Wer darf welche Maschine prüfen?

Im letzten Abschnitt geht es um das fachgerechte Instandhalten von Maschinen, Geräten und auch den baulichen Einrichtungen. Deren einwandfreies Funktionieren ist nicht nur für den Arbeitsschutz relevant, sondern auch im Hinblick auf die Anforderungen der Lebensmittelhygiene. Jeder Betrieb ist gut beraten, Zeichen von Verschleiß, nicht tolerierbarer Abnutzung oder gar Beschädigung frühzeitig zu erkennen und zu beheben. Auch Arbeits- und Zeitdruck sind keine zulässige Entschuldigung für Provisorien und eigenmächtige Reparaturversuche von Mitarbeitenden.

Nützlich kann eine Übersicht der empfohlenen Prüffristen (Seite 63 der Branchenregel) sein. Sie gibt für verschiedene Arbeitsmittel auch an, wer die jeweilige Prüfung durchführen darf oder muss. Denn das kann ein (entsprechend unterwiesener) eigener Mitarbeiter sein oder aber ein Sachkundiger, eine zur Prüfung befähigte Person oder eine zugelassene Überwachungsstelle. 
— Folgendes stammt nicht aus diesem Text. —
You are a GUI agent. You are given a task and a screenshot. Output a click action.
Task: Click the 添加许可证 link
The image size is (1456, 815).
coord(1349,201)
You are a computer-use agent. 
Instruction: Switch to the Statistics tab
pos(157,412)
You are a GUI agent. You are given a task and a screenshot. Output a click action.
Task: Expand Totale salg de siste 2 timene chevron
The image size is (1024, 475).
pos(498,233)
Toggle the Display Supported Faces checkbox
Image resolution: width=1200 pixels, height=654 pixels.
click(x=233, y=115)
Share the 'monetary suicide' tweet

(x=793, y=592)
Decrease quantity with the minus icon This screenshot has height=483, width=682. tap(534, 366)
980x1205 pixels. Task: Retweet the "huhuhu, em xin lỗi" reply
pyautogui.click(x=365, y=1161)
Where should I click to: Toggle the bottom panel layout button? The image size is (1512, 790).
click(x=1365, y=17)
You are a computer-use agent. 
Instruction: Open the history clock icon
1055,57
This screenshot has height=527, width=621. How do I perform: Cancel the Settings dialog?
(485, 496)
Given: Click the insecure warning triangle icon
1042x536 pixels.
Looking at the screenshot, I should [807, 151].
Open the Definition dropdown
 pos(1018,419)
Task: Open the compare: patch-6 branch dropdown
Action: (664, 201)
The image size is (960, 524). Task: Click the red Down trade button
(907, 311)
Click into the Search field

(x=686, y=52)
Nachschlagehilfe für die Betriebsprüfung

Die Branchenregel geht auch auf Nebenaspekte ein, die gesundheitsrelevant für Beschäftigte sind, wie etwa Schimmel- und Schädlingsbefall. Zum schnellen Nachschlagen, etwa beim Planen von Umbauten, dienen Übersichten (S. 14) zu den Richtwerten für die Beleuchtungsstärke in Lux und den Mindestanforderungen an die Rutschhemmung (Haftreibwert R) für verschiedene Arbeitsbereiche. Der Explosionsschutz an Mehlsilos kommt dagegen etwas kurz. Alles in allem lässt sich diese Branchenregel nutzen, um sich etwa vor einer Begehung oder Betriebsprüfung noch mal die relevanten Punkte zu vergegenwärtigen. Auch wer Mitarbeiter und insbesondere Auszubildende im Bäckerhandwerk unterweist, kann sich beim Vorbereiten an dem neuen Dokument orientieren.